There's probably an error in this question... I get #-"0.5331 kJ/mol"#, which is about 1000 times smaller than it should be.


Since we are in a bomb calorimeter, a constant-volume calorimeter, we have from the first law of thermodynamics:

#q_V = DeltaU + cancel(PDeltaV)^(0)#,

where:

  • #q_V# is the heat flow at constant volume.
  • #DeltaU# is the change in internal energy.
  • The work done, #-PDeltaV#, is defined here as the system doing work with respect to the surroundings.

Since we know the change in temperature and the combined heat capacity (presumably in #"kJ/"^@ "C"#...), we can find the heat involved in the reaction:

#|q_V| = C_VDeltaT#

#= "10.4 kJ/"^@ "C" xx 40^@ "C"#

#=# #"416 kJ"#

I interpret the molar heat of combustion to be #DeltabarU_C#, rather than the change in enthalpy (since the process is at constant volume, and we aren't given the volume of the calorimeter or water).

#DeltabarU_C = q_V/n_(LR)#,

where #n_(LR)# is the mols of the limiting reactant, i.e. the methanol in the presence of oxygen.
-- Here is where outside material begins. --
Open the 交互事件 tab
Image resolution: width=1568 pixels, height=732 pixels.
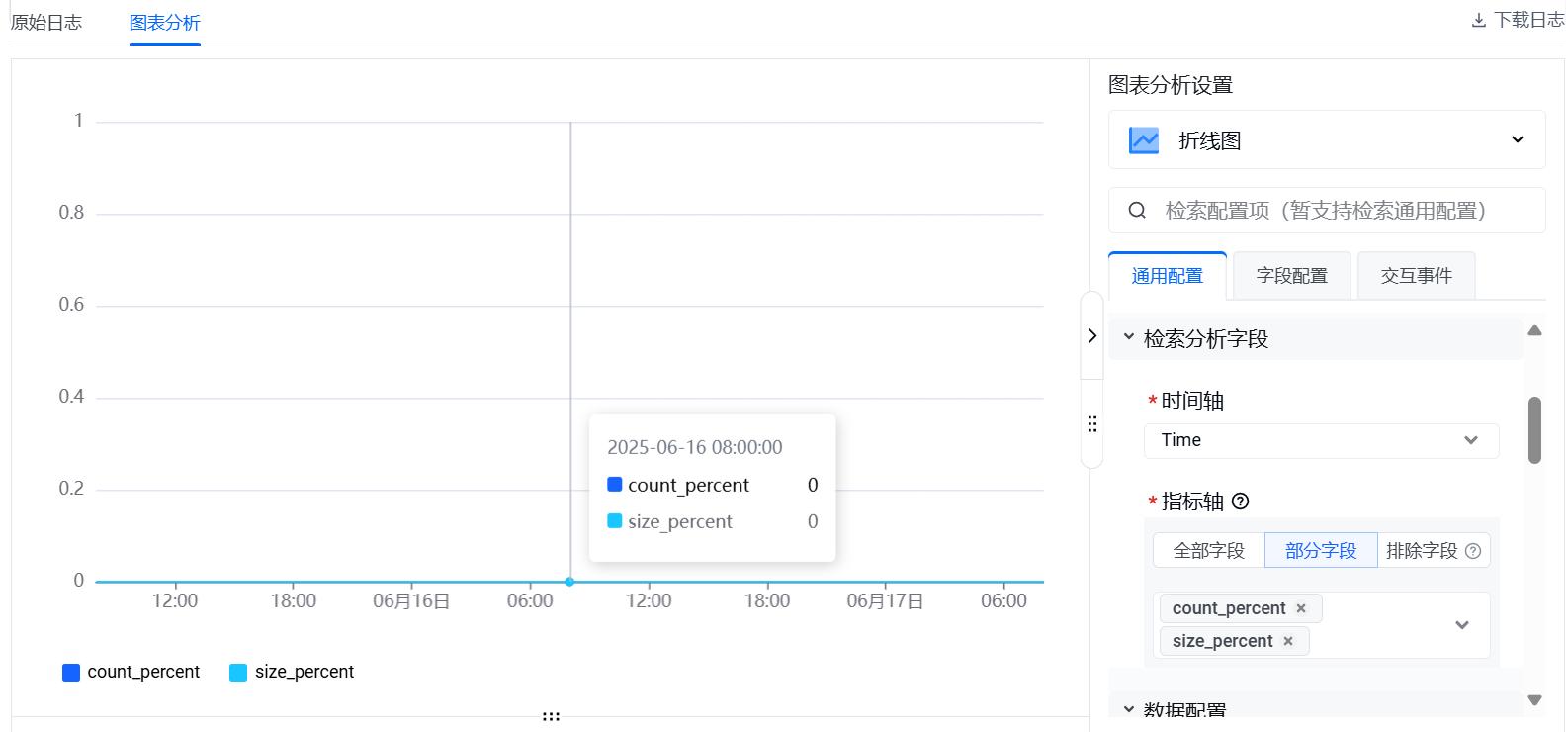(x=1416, y=276)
Assuming complete combustion:

#2"CH"_3"OH"(g) + 3"O"_2(g) -> 4"H"_2"O"(g) + 2"CO"_2(g)#

The molar internal energy of combustion is then the heat released out from the reaction towards the surrounding water:

#color(blue)(DeltabarU_C) = -("416 kJ")/(25000 cancel("g CH"_3"OH")) xx (32.04 cancel("g CH"_3"OH"))/"1 mol"#

#=# #color(blue)(-"0.5331 kJ/mol")#

This is an absurdly low number, so there's something off with the data... Are you sure it isn't #"25.000 g"#? The heat of combustion is off by over 1000 times.